When I started elementary school, I was extremely shy and never dared to raise my hand in class to answer questions. I prayed, each and every day, that teachers wouldn't call on me. Of course, before first grade, going to school was all fun and games. Mom enrolled me in preschool to give me more friends to play with, and my biggest take-away from Sunnybrook Kindergarten was learning to sing “Way Down Yonder in the Paw Paw Patch.” My preschool and kindergarten were not housed in elementary schools; they were stand-alone businesses and stress-free environments.
Then, everything changed. I was six years old, and a stupid state law required that I start first grade. The hallways in the main building had speckled linoleum floors and bright fluorescent lights. All the teachers stood outside their classrooms waiting for fresh little minds to mold. But my first grade classroom was in a portable building, away from the hustle and bustle of the other classes. It was boring.
My teacher, Mrs.
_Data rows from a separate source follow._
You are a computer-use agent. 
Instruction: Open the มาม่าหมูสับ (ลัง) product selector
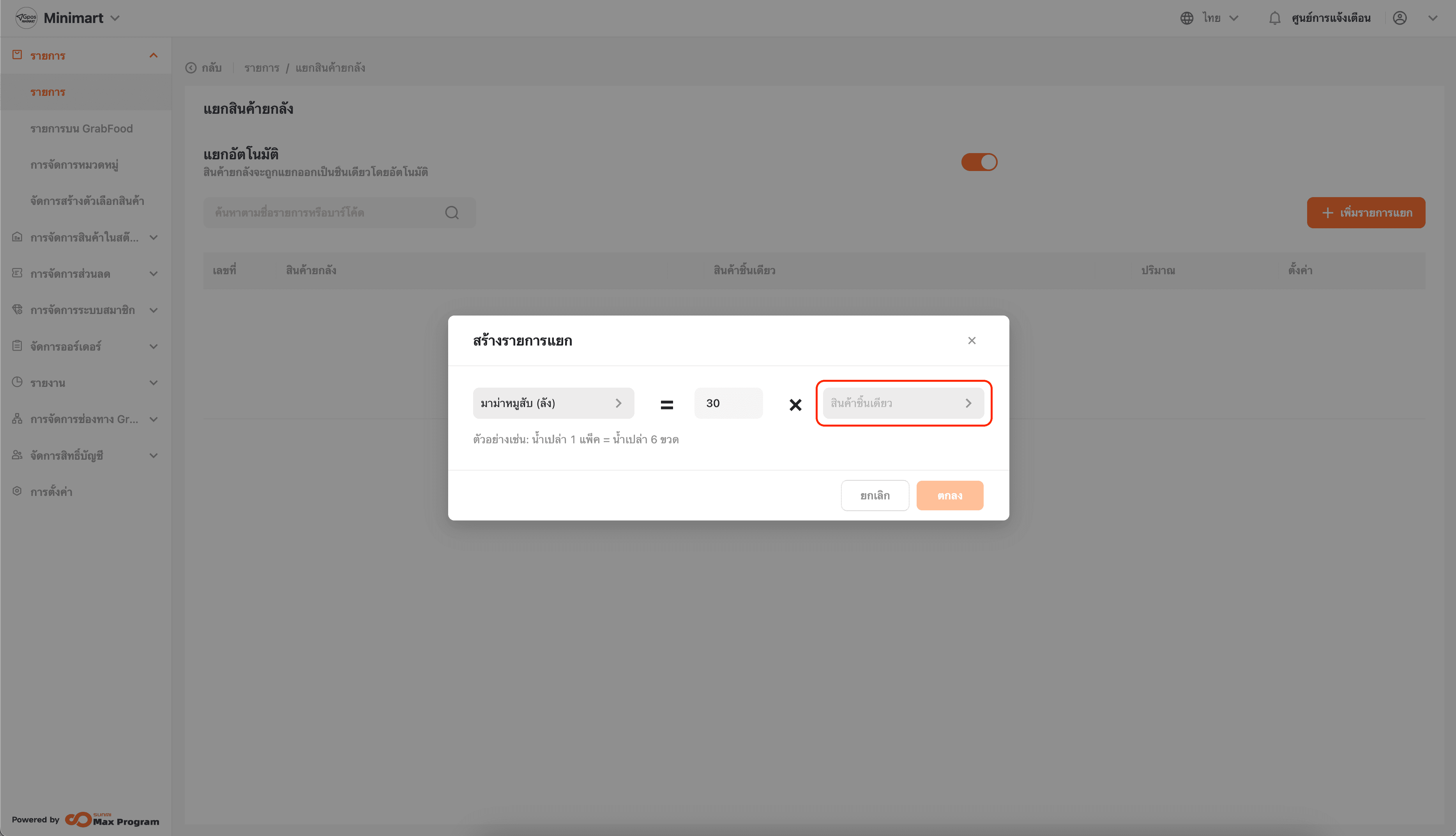[x=553, y=403]
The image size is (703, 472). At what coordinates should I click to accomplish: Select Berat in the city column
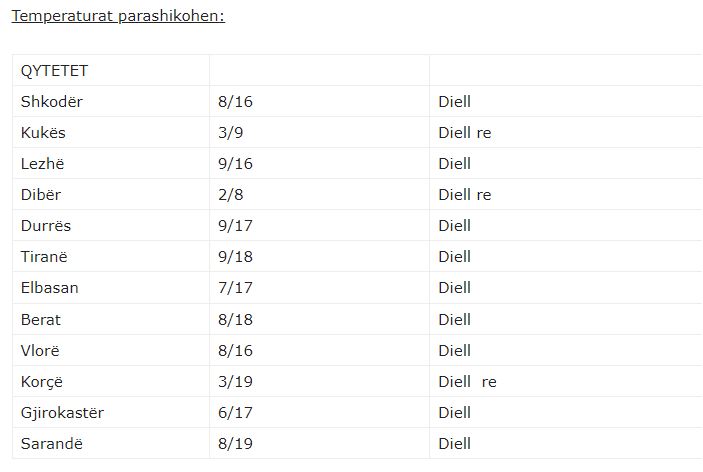point(41,319)

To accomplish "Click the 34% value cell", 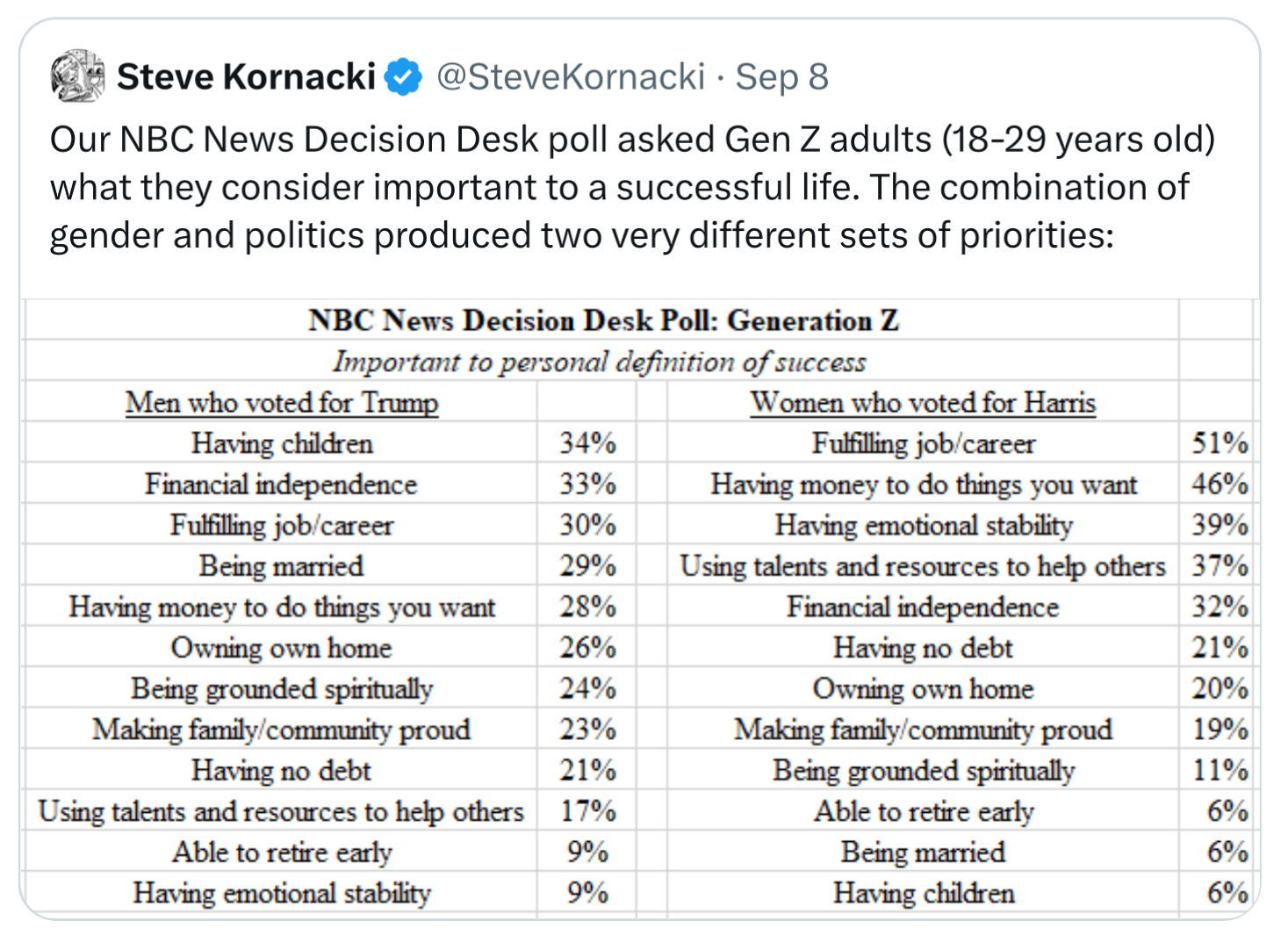I will coord(587,443).
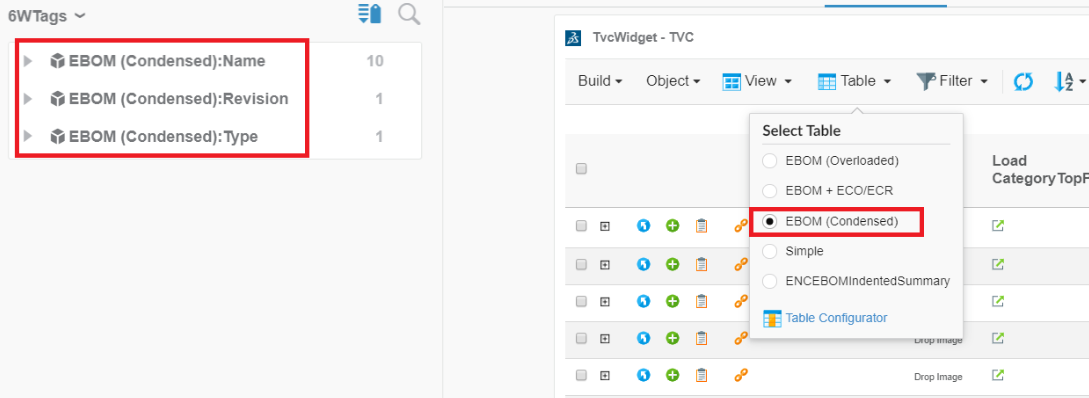Click first row's green open-external icon
This screenshot has height=398, width=1089.
[x=997, y=225]
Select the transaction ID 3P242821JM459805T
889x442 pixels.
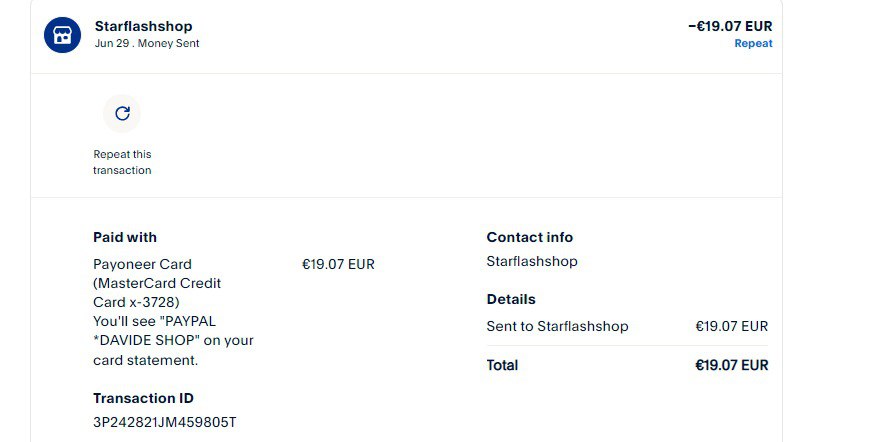[165, 422]
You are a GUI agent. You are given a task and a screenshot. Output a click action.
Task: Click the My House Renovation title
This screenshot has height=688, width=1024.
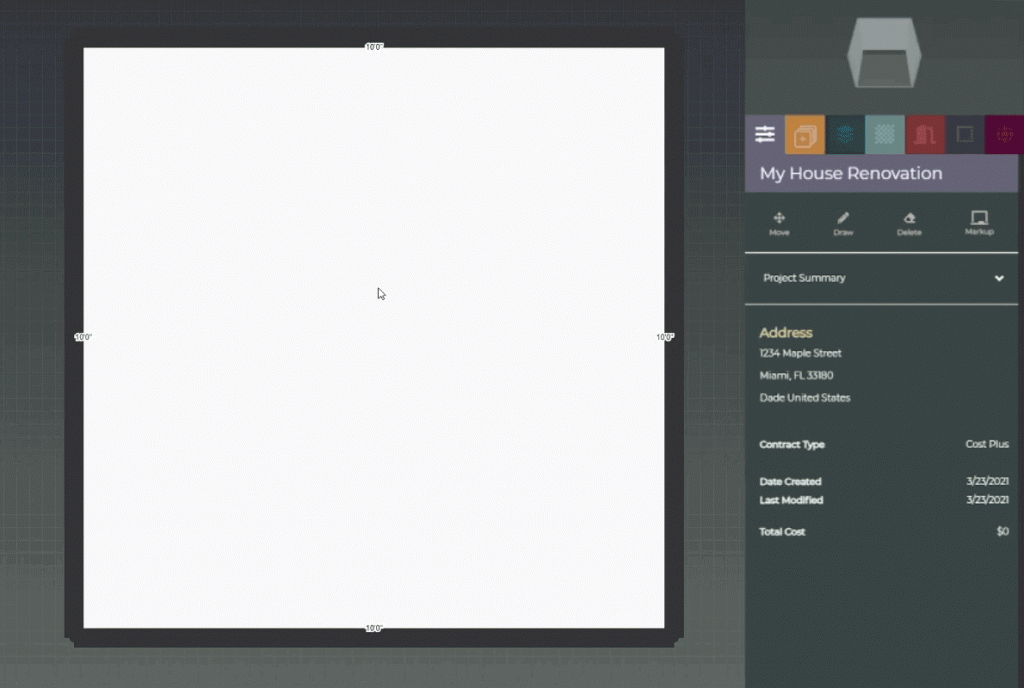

Inept, thought she was God’s gift to the world of art critics. Mom didn’t like her, which is saying a lot; she likes ninety-nine percent of the human population. Mrs. Inept gave me a C plus or C, or worse, on drawings that looked like a first-grader drew them. I thought my work was great. Until some kid from Hawaii was called to the blackboard one day to demonstrate the most beautiful rendition of an elephant I’d ever seen. He made everyone else’s art look like doodling, which, of course, it kind of was. Below the huge, scarlet letters denoting my grades at the top of my masterpieces, Mrs. Inept would write her cruel critiques. I thought I was there to learn ABCs, numbers, and how to begin reading; I hadn’t realized I was attending Pablo Picasso's Workshop for Young Children. First grade was painstakingly long.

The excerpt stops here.